Me: I'm happy to look at the flour mills operation
Colleague: Can you pronounce 'flour' again?
Me: f-l-a-r. .....
Colleague: Dude, it is pronounced 'flower'
Me: What??? That is the first time I heard it pronounced that way

So I looked up the dictionary to check how it was pronounce to prove that what I was taught the right pronunciation in Malaysia was correct. This is what the dictionary showed - flouuhr, flou-er (Source: http://dictionary.reference.com/browse/flour).

Another one was 'handphone'.
Me: What is your handphone number?
Colleague: What is a 'handphone'?
Me: Mobile phones, your Nokias and Sony Ericssons.
Colleague: That must be what Malaysians called it.
Me: I guess so (*confused look)

Again with the trusty dictionary.com, I typed in 'handphone'. Result - Redirected to another website selling phones. That has never happened before. So I tried another dictionary website - thefreedictionary.com. Result - Hand phone is not available in the general English dictionary and thesaurus. Mental note, never use the word handphone again in the UK.

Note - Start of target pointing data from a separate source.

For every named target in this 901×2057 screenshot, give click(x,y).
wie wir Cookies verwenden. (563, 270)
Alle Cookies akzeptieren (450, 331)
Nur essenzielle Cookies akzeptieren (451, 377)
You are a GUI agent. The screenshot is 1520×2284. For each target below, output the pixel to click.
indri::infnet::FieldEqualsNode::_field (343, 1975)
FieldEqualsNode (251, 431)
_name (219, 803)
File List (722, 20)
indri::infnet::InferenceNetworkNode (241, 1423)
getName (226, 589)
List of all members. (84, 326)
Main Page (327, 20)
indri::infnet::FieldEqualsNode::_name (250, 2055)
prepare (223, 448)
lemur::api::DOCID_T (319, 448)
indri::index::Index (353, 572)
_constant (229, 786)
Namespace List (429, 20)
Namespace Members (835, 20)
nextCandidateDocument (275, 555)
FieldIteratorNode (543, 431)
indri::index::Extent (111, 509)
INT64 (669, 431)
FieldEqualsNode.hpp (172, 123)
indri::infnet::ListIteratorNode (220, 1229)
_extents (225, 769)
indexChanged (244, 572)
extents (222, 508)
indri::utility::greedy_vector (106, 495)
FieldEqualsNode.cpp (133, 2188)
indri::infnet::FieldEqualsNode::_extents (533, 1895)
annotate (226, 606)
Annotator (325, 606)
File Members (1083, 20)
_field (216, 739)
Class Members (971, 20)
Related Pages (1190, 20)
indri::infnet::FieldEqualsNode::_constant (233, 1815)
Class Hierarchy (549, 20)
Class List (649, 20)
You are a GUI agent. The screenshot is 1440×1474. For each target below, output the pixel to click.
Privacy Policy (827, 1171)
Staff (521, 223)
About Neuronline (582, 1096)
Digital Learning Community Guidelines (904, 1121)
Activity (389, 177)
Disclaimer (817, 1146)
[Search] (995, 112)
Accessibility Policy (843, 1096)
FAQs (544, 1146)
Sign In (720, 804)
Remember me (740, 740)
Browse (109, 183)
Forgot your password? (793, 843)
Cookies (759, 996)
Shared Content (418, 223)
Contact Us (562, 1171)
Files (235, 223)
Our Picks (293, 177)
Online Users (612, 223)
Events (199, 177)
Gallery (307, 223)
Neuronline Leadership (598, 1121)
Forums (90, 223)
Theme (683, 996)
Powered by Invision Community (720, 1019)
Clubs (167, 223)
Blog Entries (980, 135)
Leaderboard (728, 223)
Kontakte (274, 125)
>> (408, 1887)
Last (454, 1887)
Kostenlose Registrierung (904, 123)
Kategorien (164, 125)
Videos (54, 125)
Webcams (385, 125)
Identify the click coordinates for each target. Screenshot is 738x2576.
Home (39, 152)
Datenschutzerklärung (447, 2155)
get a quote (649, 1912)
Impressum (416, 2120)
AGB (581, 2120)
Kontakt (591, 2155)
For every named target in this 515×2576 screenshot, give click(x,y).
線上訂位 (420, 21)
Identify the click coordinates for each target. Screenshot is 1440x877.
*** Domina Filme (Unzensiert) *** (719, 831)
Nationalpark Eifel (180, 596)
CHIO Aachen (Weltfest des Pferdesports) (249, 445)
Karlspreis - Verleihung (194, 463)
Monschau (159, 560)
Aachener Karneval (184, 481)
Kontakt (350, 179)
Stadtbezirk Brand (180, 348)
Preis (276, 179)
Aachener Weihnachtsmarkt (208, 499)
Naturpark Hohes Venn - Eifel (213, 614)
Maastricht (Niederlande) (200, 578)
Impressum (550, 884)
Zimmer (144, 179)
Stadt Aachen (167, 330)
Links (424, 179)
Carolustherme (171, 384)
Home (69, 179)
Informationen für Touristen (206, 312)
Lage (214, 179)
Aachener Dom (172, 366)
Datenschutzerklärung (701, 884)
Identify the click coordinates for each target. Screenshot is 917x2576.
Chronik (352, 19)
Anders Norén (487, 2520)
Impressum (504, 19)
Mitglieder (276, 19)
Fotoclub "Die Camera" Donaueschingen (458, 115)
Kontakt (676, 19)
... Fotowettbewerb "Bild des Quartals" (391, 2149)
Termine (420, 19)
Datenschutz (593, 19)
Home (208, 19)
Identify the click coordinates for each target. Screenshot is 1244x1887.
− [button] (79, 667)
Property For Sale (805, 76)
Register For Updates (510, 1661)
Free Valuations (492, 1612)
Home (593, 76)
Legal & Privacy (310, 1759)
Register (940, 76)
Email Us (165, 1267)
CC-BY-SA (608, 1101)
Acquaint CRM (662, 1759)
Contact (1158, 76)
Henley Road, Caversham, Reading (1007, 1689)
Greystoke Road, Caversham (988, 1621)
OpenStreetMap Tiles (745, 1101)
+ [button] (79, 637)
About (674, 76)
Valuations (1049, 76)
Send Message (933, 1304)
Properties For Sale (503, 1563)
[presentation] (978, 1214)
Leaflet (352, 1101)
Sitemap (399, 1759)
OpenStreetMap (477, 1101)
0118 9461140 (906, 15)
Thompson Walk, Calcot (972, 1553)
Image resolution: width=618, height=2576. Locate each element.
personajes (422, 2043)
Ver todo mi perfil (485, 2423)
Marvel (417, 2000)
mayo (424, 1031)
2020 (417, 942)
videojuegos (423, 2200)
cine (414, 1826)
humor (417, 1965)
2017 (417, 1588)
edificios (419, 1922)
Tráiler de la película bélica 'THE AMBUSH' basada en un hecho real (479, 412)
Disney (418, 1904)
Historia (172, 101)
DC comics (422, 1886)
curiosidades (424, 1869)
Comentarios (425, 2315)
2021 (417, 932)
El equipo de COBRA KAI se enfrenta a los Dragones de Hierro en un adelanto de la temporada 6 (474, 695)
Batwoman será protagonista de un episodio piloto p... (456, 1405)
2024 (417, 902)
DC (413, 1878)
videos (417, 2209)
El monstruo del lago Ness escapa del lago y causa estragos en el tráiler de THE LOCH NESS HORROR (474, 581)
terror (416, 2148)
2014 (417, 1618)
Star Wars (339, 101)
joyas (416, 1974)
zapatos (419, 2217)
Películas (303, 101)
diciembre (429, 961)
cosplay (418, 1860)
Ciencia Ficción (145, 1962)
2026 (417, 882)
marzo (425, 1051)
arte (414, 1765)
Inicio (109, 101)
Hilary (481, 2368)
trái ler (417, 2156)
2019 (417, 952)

A few more that I can remember are:
Chips = French fries
Crisp = Potato chips
Datakey = Pendrive
Photocopy = Photostat
Stamp = Chop

I bet if I travel around Europe and even the UK, I would encounter many more varieties of English. Since my work, involves presenting my work in 'British English' I fear one day my reports will be given back to me with hundreds of question marks and scribbles asking me to explain what I'm trying to say. My writing would have a combination of British, American and Malaysian English. I've now signed up for an English course to 'relearn' my English. My company provides this training for free so hopefully, my 'English' will improve after a couple of months.

Everyday is a struggle not to use phrases that I love:
"Can ar"
"Where got"
"-lah"

-Adrian

1 comment:

  1. haha! I totally understand what you mean. I struggle both English and Cantonese in HK. Neither both is good enough cos we're too Manglish. LOL!